**WHAT IS NEEDED**
Lay out the listing from the line with "Given: Refresh the extensions list" to the line with "Looking at the screenshot, I should (x=248, y=61)." as a two-column CSV with the columns task and value, one row per entry, putting its text and its answer each in one quoted field with line breaks changed to spaces. Leave the pictures out of the answer.

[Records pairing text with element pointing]
################
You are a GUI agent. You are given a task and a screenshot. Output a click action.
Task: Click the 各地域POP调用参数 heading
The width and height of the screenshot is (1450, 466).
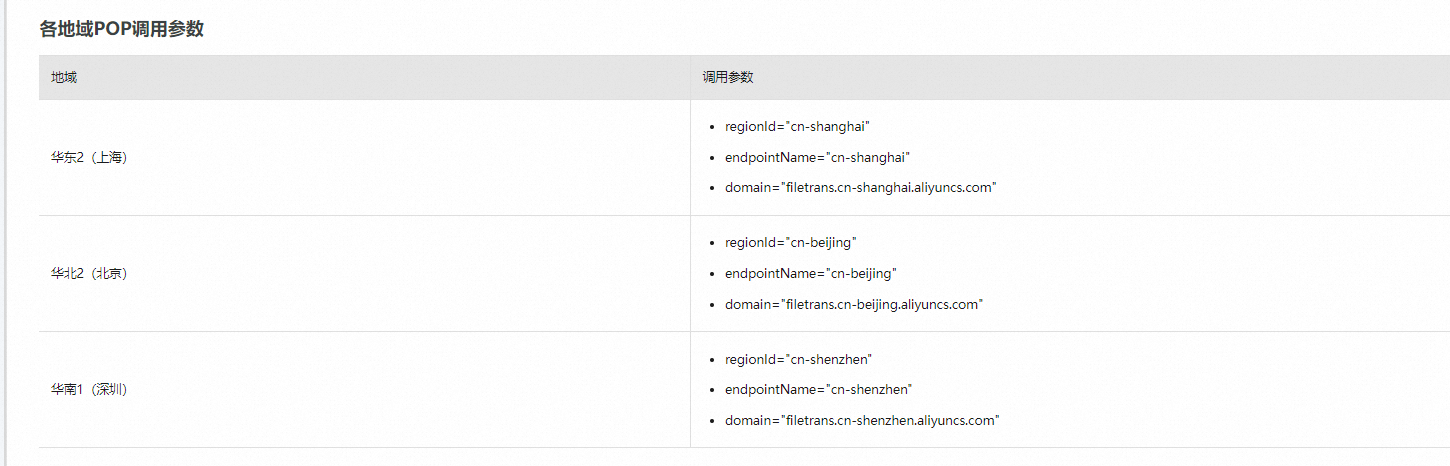(x=121, y=29)
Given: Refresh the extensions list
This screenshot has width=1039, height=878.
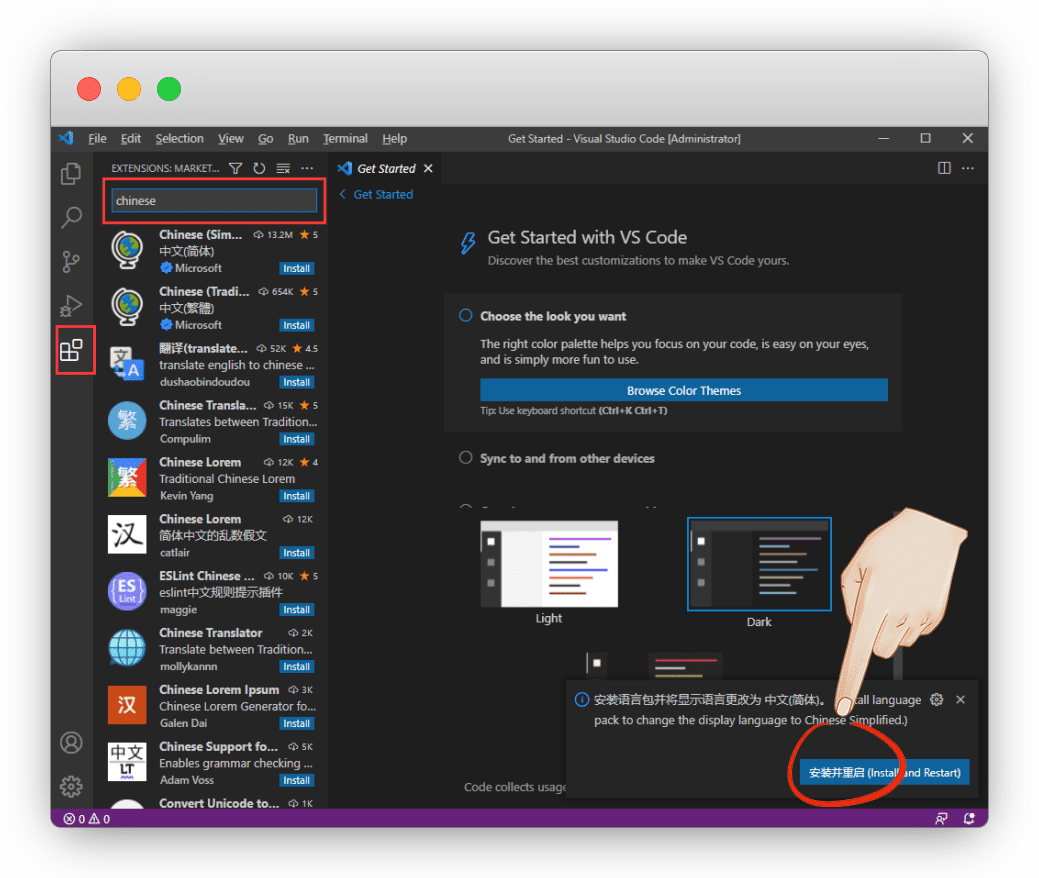Looking at the screenshot, I should click(x=259, y=169).
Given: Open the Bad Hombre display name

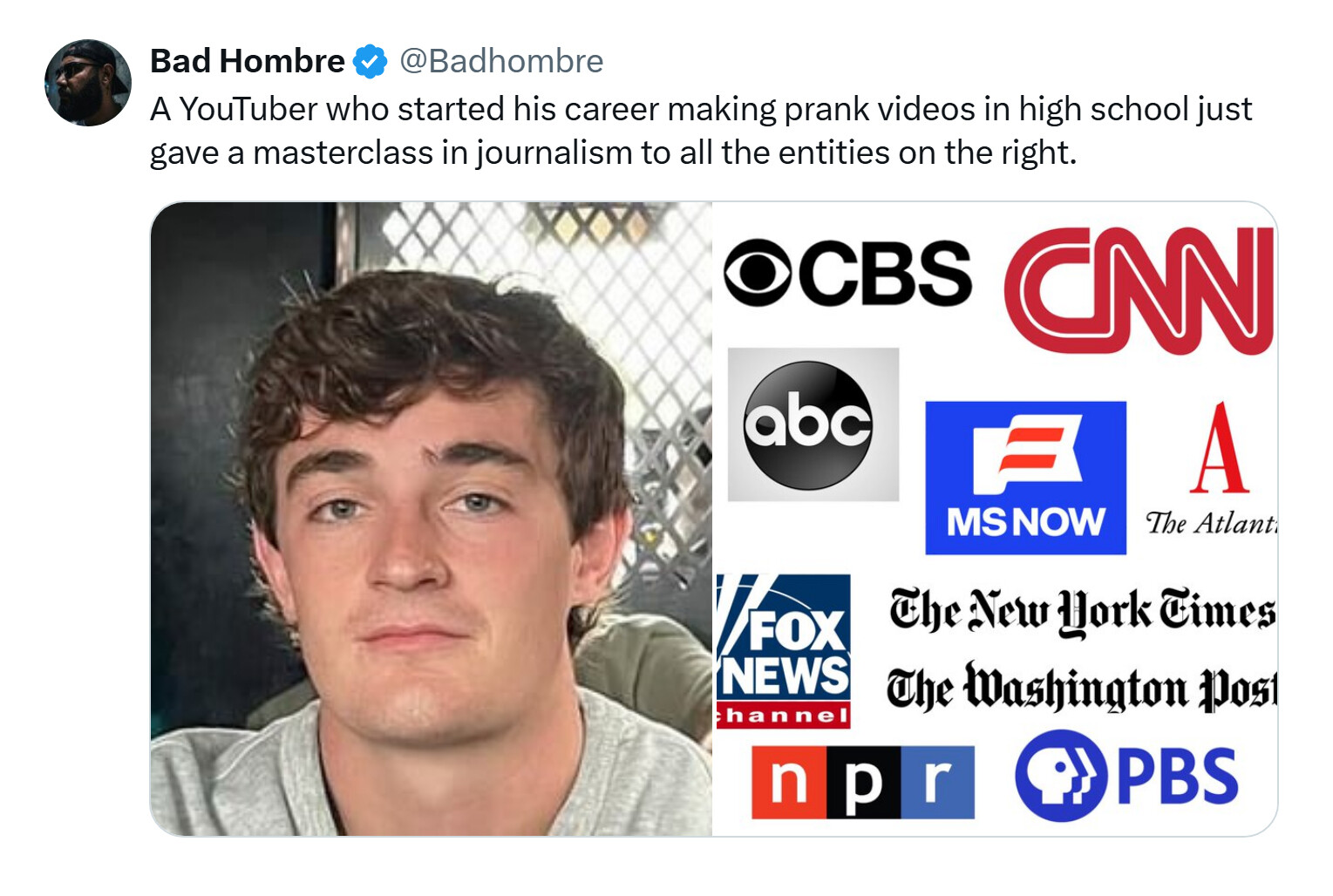Looking at the screenshot, I should (x=248, y=61).
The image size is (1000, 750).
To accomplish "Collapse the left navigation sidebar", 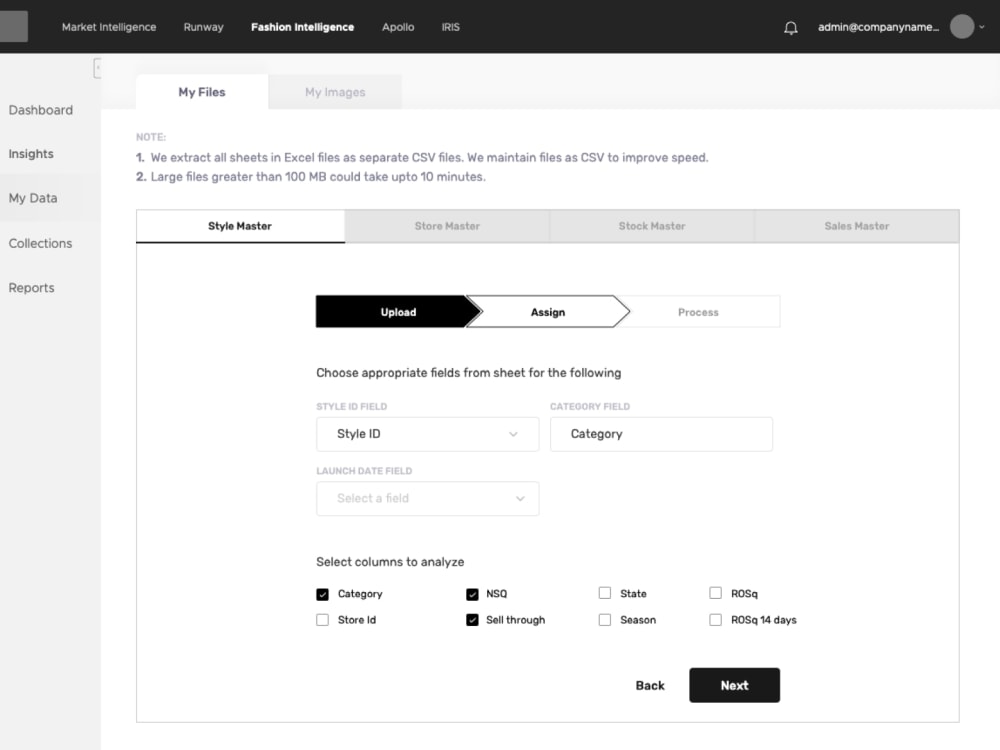I will tap(97, 68).
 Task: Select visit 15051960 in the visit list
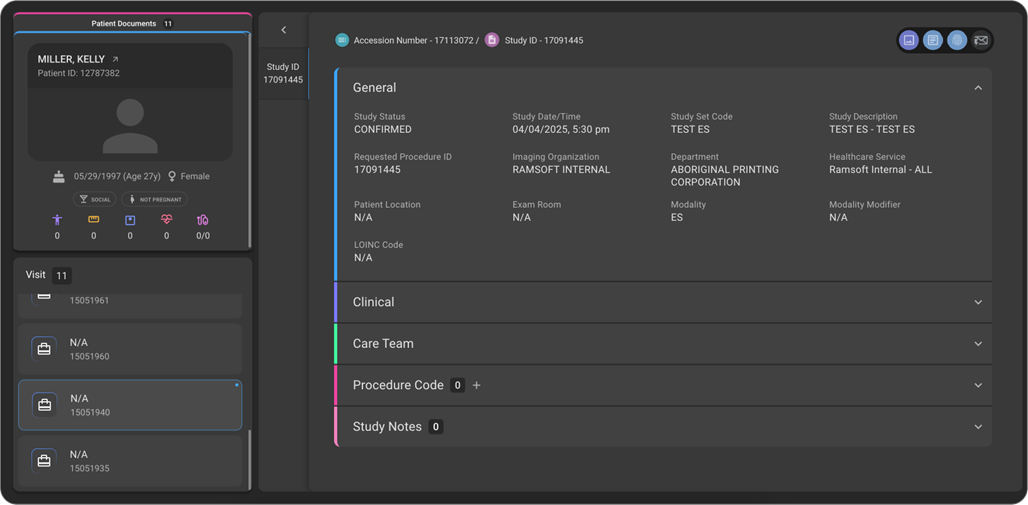point(130,349)
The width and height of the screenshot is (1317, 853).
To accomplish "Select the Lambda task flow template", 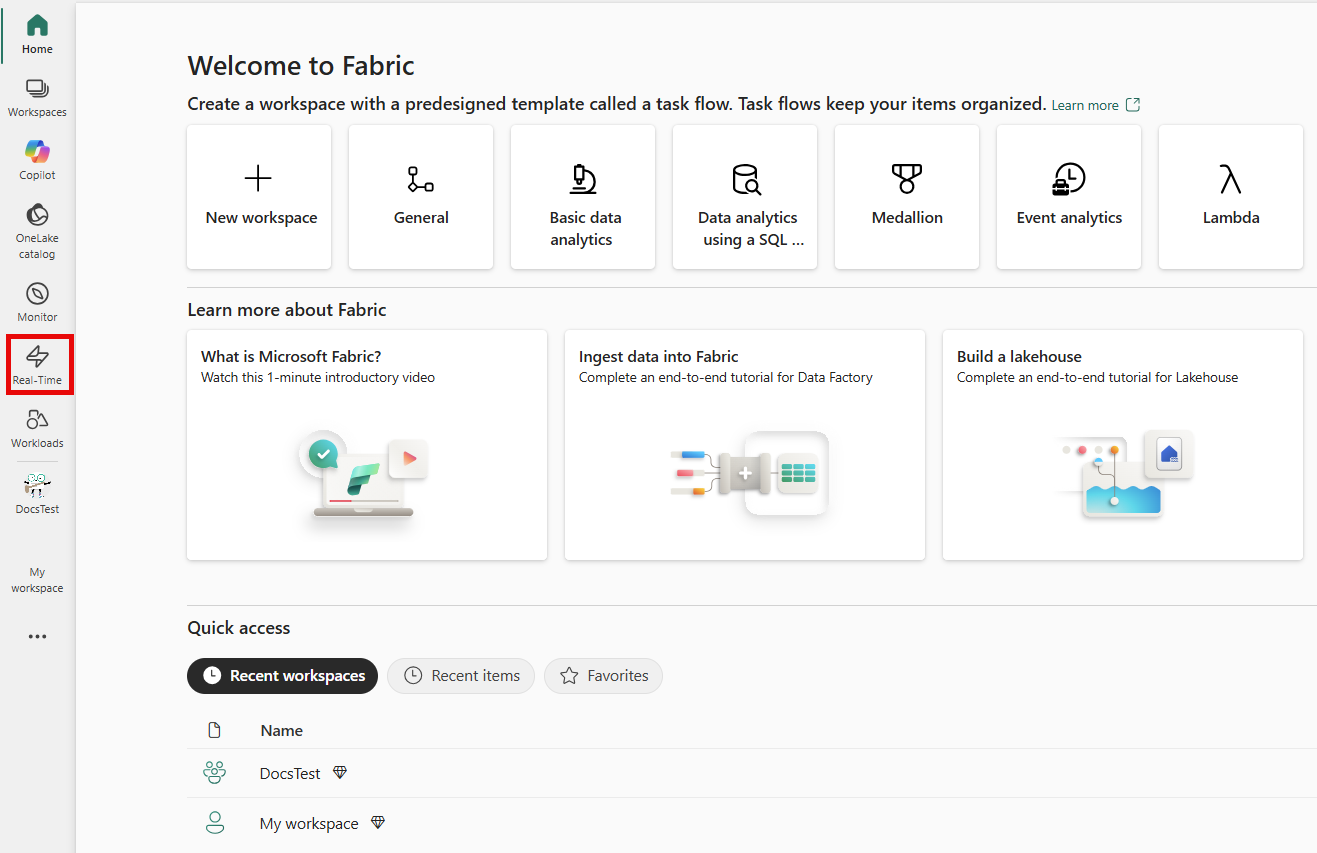I will point(1230,197).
################
**SOLUTION FOR THIS EXERCISE**
task,value
"Given: Refresh the extensions list This screenshot has width=1039, height=878.","Looking at the screenshot, I should click(x=259, y=169)."
"Given: Open the Bad Hombre display name","Looking at the screenshot, I should (x=248, y=61)."